[Extract provided]
Recent data show that the mortality rates attributable to COVID 19 differ widely across countries or within regions in the same country17,18,19, so that regional differences could also affect intensive care conditions like need of IMV and ECMO support.

In the present study we analyzed retrospectively the clinical course of severe ARDS in COVID 19 at four German university hospitals of the Ruhr University Bochum, located in the Middle Ruhr Region (Germany’s largest urban area), during the first three COVID-19 waves. These university hospitals are all ARDS treatment centers with a cumulative capacity of 12 ECMO devices.

Hence, the purpose of this study was to summarize the characteristics and outcome parameters of these patients indicated for IMV due to ARDS with and without ECMO support to clarify its role and explore the high mortality rates in Germany.


Study design and participants

We performed a retrospective cohort study at four university hospitals of the Ruhr-University Bochum located in the Middle Ruhr Region of Germany. Consecutive adult (≥ 18 years) patients admitted to the ICU between March 1, 2020 and August 31, 2021, diagnosed with COVID-19 and supported by invasive mechanical ventilation were eligible for inclusion. Confirmation of severe acute respiratory syndrome coronavirus 2 (SARS-CoV-2) infection was based on a positive reverse transcriptase polymerase chain reaction (RT-PCR) assay (Cobas SARS-CoV-2 Test, Roche Molecular Systems, Branchburg, NJ, United States).

This non-interventional study was performed in agreement with the ethical principles and standards of the second Helsinki declaration and its later amendments. The study design was approved by the local institutional ethics committee of the Medical Faculty at the Ruhr University of Bochum, file number 21-7330-BR. In all the participating institutions, the requirement for patients informed consent was waived by ethics committee of the Medical Faculty at the Ruhr University of Bochum due to the retrospective nature of this study.

Data collection

Data was collected from the patient data management system of all participating hospitals. The extracted data included demographics, comorbidities, Sequential Organ Failure Assessment (SOFA) at ICU admission, Charlson Comorbidity Index, resource use and organ support (vasopressors, noninvasive ventilation, prone positioning, IMV, veno-venous ECMO use, renal replacement therapy) during ICU stay, destination at hospital discharge, length of ICU and hospital stay, and ICU and in-hospital mortality, treatment modalities, transfusion of blood-derived products, particular medication such as glucocorticoid and anti-infective treatment, as well as laboratory test results in a day-by-day manner. Steroids used in all three waves were Dexamethasone, Hydrocortisone and Prednisolone, with Dexamethasone being used most often as first line steroid in all three waves.

Patients received veno-venous ECMO in case of refractory hypoxemia and/or hypercapnia despite ventilator optimization according to the ECMO to Rescue Lung Injury in Severe ARDS (EOLIA)’s criteria18. After enrollment, the patients were divided into ECMO and non-ECMO groups according to whether ECMO was applied. Surviving patients were followed up until hospital discharge.

Statistical analysis

The collection and compilation of all patient data, treatment courses, diagnostic and laboratory values was retrieved from the respective patient files and collected in several spreadsheets. Laboratory-specific units, different calibrations and scales were uniformly converted. The merging of the various tables, the grouping as well as the automated graphical representation was carried out in Matlab Ver. 2020 (The MathWorks, Inc., Natick, MA 01760-2098, US). As a time index, the data contain both the days since admission to the hospital and days since the infection was detected (1st positive PCR test).

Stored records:
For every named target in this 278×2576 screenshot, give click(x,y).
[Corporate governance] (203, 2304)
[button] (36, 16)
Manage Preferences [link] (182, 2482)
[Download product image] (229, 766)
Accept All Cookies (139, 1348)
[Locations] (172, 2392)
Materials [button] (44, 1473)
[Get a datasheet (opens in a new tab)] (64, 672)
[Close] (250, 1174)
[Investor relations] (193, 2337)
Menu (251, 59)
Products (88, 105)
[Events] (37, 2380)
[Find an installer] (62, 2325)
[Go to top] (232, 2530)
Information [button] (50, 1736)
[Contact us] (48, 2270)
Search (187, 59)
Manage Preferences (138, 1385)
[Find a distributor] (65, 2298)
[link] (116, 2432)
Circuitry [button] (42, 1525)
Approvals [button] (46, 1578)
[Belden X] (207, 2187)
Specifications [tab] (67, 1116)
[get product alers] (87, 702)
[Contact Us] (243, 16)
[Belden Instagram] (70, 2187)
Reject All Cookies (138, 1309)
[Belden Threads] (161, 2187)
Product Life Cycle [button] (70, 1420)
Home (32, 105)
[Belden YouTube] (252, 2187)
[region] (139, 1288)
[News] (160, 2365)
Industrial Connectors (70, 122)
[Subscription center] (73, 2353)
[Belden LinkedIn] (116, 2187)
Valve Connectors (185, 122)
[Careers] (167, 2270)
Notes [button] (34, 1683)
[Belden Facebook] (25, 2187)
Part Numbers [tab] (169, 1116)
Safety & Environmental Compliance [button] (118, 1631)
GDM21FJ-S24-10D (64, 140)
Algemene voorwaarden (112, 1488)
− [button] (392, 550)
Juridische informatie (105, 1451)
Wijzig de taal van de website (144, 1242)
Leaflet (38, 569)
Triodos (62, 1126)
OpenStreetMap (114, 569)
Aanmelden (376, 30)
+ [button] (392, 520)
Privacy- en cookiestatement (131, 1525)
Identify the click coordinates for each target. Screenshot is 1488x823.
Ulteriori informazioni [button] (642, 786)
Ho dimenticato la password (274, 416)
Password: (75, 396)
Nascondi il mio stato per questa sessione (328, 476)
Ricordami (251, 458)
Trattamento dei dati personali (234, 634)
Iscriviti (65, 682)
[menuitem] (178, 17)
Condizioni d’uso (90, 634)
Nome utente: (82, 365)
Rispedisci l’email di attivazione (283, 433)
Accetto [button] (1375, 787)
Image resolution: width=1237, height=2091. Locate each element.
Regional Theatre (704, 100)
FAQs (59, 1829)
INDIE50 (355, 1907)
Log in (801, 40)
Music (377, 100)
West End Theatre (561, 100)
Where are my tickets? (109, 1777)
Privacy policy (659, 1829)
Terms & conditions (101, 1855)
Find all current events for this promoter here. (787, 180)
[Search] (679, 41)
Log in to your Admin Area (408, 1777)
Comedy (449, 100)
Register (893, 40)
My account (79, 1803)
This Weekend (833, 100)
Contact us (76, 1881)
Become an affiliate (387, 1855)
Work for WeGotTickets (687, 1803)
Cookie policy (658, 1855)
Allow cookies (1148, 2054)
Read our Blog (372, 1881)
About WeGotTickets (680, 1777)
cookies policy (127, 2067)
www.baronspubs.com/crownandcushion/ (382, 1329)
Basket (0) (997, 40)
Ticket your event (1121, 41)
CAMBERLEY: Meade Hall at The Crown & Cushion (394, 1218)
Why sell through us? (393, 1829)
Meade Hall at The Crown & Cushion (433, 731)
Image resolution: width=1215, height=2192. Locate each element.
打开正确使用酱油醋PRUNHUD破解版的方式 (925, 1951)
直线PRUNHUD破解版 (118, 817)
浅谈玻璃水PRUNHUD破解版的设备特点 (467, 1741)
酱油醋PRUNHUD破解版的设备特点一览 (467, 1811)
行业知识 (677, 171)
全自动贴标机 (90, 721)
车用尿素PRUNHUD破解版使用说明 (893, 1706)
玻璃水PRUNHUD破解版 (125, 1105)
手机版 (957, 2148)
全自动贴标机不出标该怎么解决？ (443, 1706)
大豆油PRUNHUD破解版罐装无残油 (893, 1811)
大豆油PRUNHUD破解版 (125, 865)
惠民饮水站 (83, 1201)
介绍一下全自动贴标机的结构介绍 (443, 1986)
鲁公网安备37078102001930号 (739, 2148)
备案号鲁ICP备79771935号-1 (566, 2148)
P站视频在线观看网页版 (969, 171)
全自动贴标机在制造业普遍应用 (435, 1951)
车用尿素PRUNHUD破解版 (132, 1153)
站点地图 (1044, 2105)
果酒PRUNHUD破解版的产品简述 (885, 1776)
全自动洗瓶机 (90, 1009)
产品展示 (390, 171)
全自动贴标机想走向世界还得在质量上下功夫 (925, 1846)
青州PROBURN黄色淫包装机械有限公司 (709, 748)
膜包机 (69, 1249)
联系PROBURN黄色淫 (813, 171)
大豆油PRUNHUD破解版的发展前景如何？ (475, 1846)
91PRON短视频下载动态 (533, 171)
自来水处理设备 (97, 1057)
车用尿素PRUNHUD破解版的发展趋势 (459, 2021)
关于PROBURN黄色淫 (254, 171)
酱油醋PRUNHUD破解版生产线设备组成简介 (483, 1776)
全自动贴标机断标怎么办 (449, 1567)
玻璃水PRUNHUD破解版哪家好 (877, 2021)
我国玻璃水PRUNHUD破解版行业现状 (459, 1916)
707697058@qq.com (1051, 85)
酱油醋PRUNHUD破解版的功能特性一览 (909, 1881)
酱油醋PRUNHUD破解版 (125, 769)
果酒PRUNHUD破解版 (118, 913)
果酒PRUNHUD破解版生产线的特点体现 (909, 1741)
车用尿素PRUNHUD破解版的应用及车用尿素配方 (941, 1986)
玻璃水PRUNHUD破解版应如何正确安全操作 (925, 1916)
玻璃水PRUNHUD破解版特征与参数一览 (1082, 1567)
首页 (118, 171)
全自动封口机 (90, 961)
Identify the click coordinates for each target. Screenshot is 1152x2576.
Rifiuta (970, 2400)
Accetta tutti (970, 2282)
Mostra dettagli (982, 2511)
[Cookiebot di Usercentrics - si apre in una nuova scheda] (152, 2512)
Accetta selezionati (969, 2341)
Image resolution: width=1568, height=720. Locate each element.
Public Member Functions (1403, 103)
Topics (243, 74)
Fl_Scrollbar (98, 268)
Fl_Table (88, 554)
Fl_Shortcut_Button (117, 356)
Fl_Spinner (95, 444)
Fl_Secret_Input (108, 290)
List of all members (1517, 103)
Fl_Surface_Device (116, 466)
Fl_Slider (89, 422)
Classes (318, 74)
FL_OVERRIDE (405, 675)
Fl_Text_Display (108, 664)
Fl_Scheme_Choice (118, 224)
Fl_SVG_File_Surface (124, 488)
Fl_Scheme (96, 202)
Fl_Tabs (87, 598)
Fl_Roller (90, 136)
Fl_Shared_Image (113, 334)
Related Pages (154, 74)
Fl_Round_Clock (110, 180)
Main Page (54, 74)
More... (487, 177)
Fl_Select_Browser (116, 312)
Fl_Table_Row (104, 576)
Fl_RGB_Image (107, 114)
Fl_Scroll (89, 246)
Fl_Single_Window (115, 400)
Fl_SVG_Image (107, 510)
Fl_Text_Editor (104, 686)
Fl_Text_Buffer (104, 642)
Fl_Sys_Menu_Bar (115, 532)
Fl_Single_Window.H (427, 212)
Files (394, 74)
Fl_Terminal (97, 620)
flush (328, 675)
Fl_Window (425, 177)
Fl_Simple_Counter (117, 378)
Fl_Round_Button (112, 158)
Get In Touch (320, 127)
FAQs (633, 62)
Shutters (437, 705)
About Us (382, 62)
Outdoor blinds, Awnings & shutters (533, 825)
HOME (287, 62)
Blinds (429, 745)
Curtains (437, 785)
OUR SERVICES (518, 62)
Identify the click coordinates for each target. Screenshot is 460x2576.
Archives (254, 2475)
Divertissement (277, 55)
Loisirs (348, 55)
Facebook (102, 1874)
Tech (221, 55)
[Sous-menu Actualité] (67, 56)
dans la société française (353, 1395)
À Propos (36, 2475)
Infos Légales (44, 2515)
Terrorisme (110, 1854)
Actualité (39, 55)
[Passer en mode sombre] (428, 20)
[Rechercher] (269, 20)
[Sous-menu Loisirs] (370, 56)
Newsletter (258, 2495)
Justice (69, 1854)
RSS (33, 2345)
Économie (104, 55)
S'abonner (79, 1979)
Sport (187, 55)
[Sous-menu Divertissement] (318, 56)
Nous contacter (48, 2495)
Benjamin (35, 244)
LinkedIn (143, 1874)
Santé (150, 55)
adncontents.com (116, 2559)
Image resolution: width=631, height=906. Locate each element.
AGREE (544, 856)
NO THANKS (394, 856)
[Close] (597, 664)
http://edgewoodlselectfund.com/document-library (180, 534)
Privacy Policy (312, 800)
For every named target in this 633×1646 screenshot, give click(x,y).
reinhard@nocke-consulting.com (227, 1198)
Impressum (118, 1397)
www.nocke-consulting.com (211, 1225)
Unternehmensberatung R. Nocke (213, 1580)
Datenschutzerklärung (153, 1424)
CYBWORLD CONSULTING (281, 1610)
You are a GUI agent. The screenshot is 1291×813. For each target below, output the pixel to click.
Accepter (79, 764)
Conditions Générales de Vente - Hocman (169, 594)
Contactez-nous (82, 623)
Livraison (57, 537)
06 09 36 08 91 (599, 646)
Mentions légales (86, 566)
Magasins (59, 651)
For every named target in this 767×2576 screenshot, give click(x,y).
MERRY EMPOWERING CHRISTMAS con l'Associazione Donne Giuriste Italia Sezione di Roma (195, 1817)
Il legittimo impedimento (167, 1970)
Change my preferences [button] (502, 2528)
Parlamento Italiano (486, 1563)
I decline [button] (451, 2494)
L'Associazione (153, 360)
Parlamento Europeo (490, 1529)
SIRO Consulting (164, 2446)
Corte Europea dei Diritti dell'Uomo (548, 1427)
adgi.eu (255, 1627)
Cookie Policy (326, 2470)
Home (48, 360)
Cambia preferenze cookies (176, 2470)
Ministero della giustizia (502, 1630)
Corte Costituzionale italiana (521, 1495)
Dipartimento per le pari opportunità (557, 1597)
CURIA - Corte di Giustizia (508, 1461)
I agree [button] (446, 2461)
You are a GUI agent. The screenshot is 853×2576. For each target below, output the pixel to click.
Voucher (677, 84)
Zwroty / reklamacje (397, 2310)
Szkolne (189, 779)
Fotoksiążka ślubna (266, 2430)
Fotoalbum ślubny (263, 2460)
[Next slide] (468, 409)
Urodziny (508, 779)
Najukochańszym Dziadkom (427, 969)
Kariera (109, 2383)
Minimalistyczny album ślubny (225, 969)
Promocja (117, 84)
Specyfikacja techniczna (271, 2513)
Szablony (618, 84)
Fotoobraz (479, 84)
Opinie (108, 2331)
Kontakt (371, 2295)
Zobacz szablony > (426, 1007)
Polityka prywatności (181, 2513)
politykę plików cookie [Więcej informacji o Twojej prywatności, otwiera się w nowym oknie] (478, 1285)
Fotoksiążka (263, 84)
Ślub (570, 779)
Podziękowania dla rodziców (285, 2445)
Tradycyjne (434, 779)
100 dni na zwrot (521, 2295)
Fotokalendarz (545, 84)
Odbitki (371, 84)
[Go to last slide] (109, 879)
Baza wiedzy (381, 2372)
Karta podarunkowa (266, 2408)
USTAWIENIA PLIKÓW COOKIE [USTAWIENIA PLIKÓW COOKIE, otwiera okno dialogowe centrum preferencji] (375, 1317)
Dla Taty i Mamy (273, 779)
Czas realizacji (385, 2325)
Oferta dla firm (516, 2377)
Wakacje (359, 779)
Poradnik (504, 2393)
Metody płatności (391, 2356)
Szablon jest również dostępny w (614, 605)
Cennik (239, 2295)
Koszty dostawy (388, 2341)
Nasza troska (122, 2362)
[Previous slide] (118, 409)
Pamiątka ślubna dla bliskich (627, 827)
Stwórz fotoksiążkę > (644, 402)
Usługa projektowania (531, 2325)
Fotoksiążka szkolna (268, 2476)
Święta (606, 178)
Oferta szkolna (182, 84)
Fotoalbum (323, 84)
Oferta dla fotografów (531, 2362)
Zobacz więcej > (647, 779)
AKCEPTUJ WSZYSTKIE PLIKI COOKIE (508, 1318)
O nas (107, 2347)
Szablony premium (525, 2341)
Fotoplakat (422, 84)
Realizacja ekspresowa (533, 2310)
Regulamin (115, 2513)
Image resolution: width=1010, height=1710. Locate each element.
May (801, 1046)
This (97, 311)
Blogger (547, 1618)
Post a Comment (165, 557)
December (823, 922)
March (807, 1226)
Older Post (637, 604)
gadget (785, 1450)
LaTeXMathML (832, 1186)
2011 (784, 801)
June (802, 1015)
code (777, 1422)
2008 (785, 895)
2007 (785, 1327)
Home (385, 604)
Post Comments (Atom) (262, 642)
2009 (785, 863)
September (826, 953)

[Problem requirements]
Reproduce the passage of the COVID-19 ARDS study text above from "The collection and" to "positive PCR test).", switching "spreadsheets" to "workbooks".

[Written response]
The collection and compilation of all patient data, treatment courses, diagnostic and laboratory values was retrieved from the respective patient files and collected in several workbooks. Laboratory-specific units, different calibrations and scales were uniformly converted. The merging of the various tables, the grouping as well as the automated graphical representation was carried out in Matlab Ver. 2020 (The MathWorks, Inc., Natick, MA 01760-2098, US). As a time index, the data contain both the days since admission to the hospital and days since the infection was detected (1st positive PCR test).